In the first and what might be the only edition of "He said, He said" (we can only hope), Roar Report publisher Nate Caminata and insider Mike Fowler square off on the Charles Rogers trade speculation. Great takes inside, but proceed at your own risk.

In the first and what might be the only edition of "He said, He said" (we can only hope), Roar Report publisher Nate Caminata and insider Mike Fowler square off on the Charles Rogers trade speculation. The fourth-year receiver has been the subject of trade rumors following a 2005 season that, well, went 'up in smoke' followed by a less-than-impressive showing during head coach Rod Marinelli's voluntary workouts at Allen Park).


It's difficult to admit failure, but admission is the first step toward recovery. Lions' GM Matt Millen just has an incredibly lengthy recovery process in front of him.

After axing Steve Mariucci late last year, and with the Joey Harrington fiasco (finally) losing traction, there has been talk that another high profiled selection of Millen's -- wide receiver Charles Rogers -- is being shopped around the league. Good.

No one will doubt the former No. 2 overall pick's talent, but Rogers' exploits at MSU have never translated to his professional career. Partly due to injury and suspension, certainly, but a bad attitude and questionable work ethic dropped his value to the team beneath that of practice squad standouts Scottie Vines and Glenn Martinez. In addition, the team's attempt to recoup nearly $10 million from Rogers during the 2005 season didn't exactly ensure the exchange of Christmas cards.

However, Lions' head coach Rod Marinelli stated upon his arrival that each player had a clean slate. Reportedly, Rogers has already scribbled all over it, after reports that the coaching staff was less than pleased with the attitude and work ethic displayed by Rogers during the team's voluntary off-season conditioning program.

Like Harrington, the chances of Rogers ever blossoming in Detroit are slim to none. He has simply joined the ranks of Mateen Cleaves, Jake Plummer and a host of other athletes that tend to struggle when drafted by the pro team in their home state, often times turning to their roots and traveling in familiar circles that stunt their ability to make the transformation from amateur to pro. Rogers needs a fresh start, just not in Detroit.

Adding credence to the rumor itself is the four-year, $7 million contract (with a $2 million signing bonus) given to former Texan Corey Bradford. That isn't "No. 4 receiver" money, which is where Bradford would reside if Rogers remained on the roster.

Only Millen can manage to have more than one "era" within a single tenure, but dumping Rogers, on the heels of the exodus of Mariucci and Harrington is a good start. Individual talent hasn't garnered much in Detroit the past few years, but a move for the good of the team? It's worth a shot.

Trade Verdict: A resounding thumbs up, if appropriate compensation (mid-round pick and/or PB&J sandwich -- but not the combo jar) can be received.
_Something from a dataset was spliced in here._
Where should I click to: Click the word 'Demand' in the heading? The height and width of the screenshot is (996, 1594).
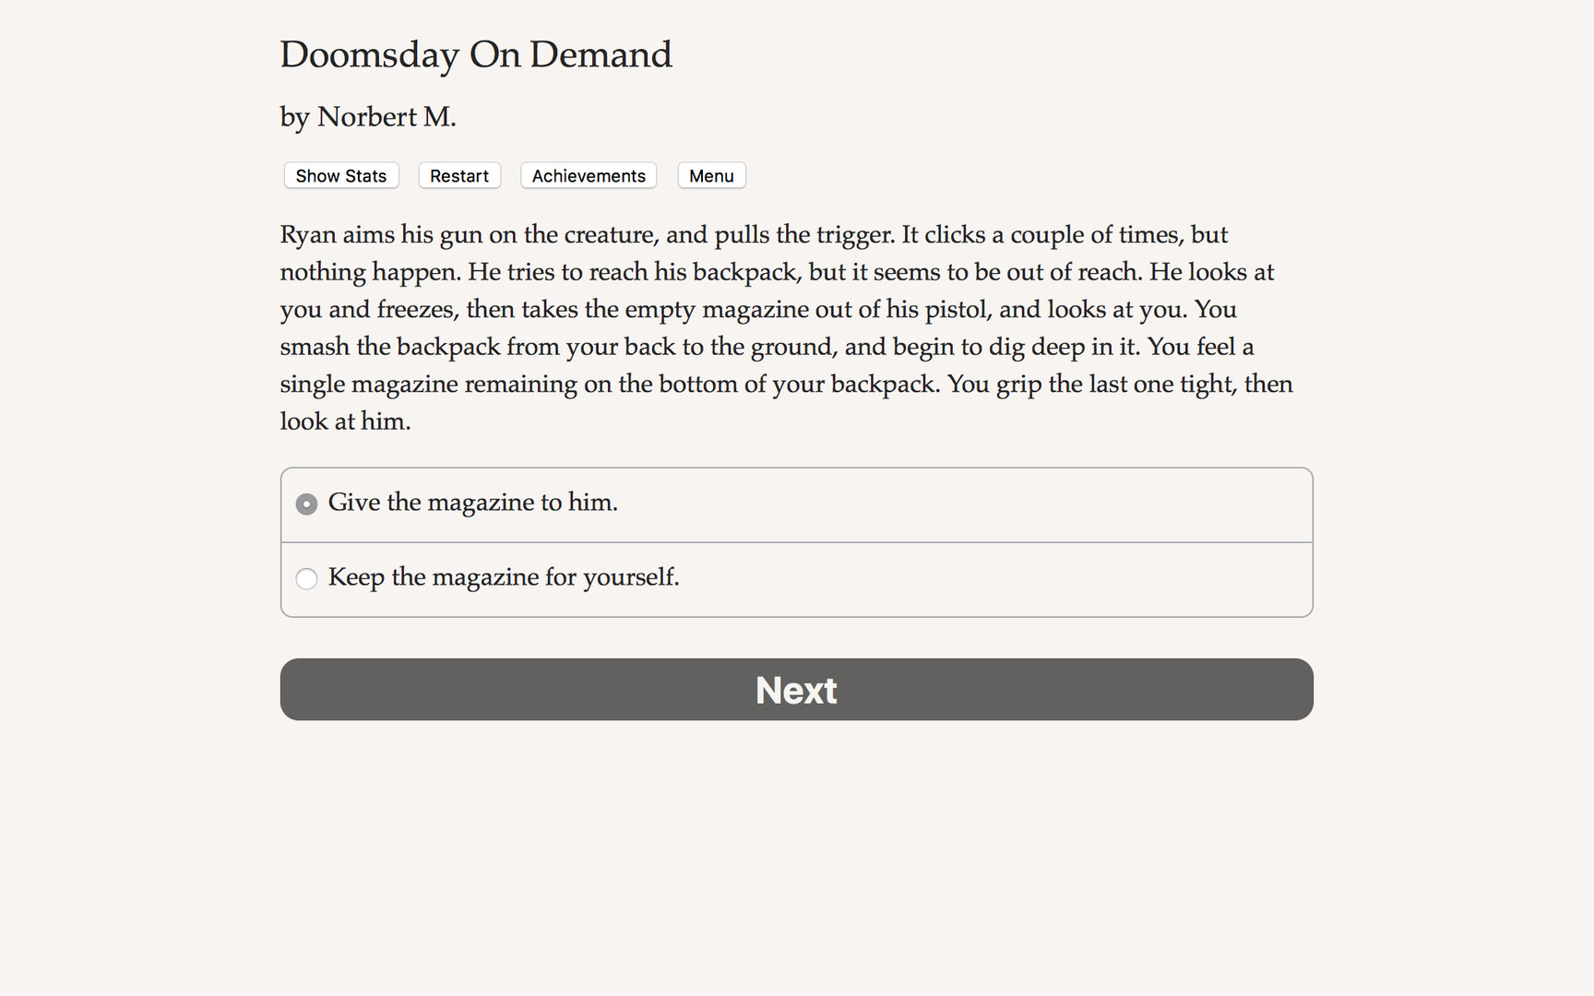[x=601, y=54]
I can understand shopping Charles Rogers, but hey, this is the same team that shopped another Rogers -- defensive tackle Shaun -- and the results were phenomenal. Rogers turned into a Pro Bowl player -- with the Lions.

I expect the same thing with Charles Rogers. Rogers is without question the most talented of all the Lions receiving core that features fellow first rounders Roy and Mike Williams. Rogers has the speed, hands and moves that separate the good receivers from the great.
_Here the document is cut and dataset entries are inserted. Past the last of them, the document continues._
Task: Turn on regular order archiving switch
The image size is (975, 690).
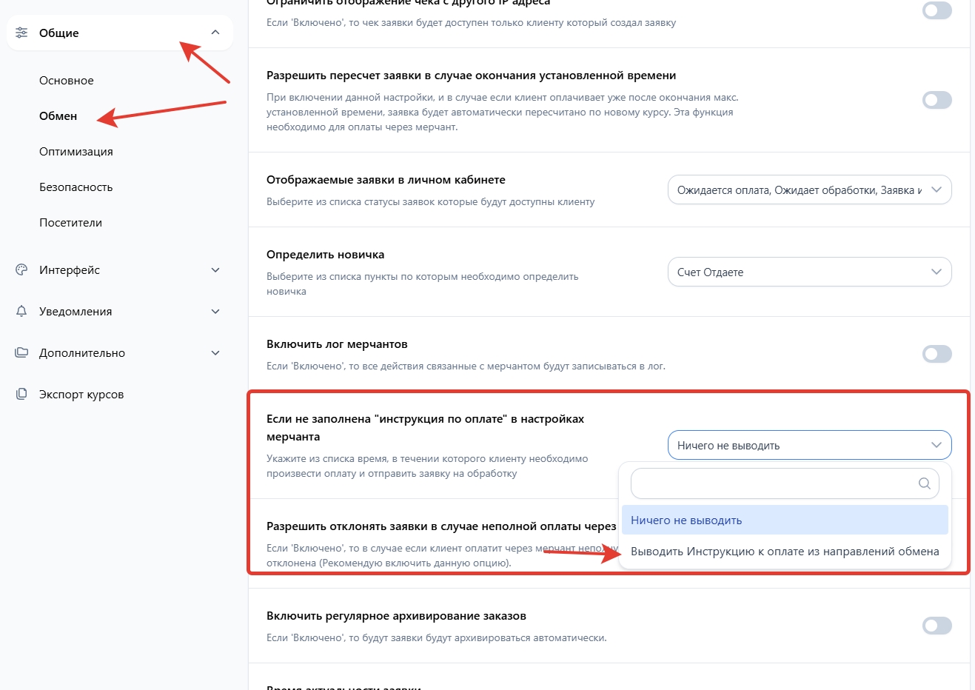Action: (937, 626)
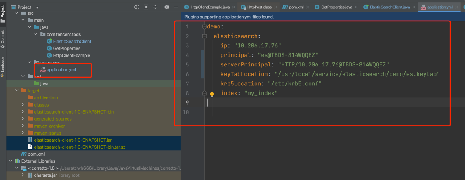This screenshot has width=465, height=180.
Task: Expand the classes folder
Action: (23, 105)
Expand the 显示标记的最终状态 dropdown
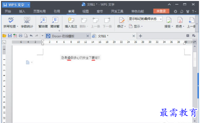 (161, 19)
The problem, however, is that potential hasn't been realized, partly due to Rogers, partly due to the Lions.

Having Joey Harrington throwing the ball isn't going to make a superstar out of anyone. Add to that the emergence of Roy Williams as Harrington's "go-to guy" coupled with the virtual smear campaign by the previous coaching staff of Rogers' work habits.
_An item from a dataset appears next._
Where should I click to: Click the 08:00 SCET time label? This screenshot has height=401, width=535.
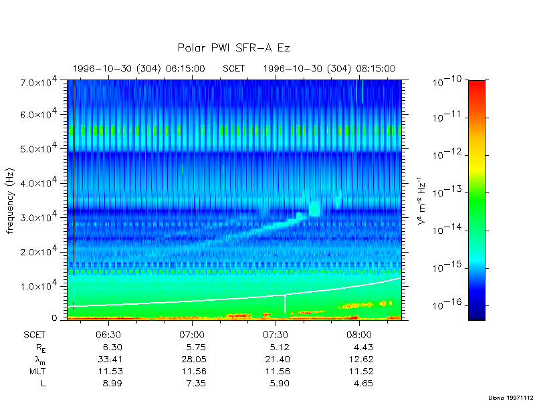click(359, 335)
If Matt Millen is smart, he'll sit on Rogers for a season and see what he can do under Rod Marinelli's coaching staff, led by offensive coordinator Mike Martz. Here's betting that under the "may the best man win" philosophy of Marinelli, Rogers flourishes into the Pro Bowl player people envisioned when the team drafted him with the second overall pick a few years back.

Trade Verdict: Thumbs down.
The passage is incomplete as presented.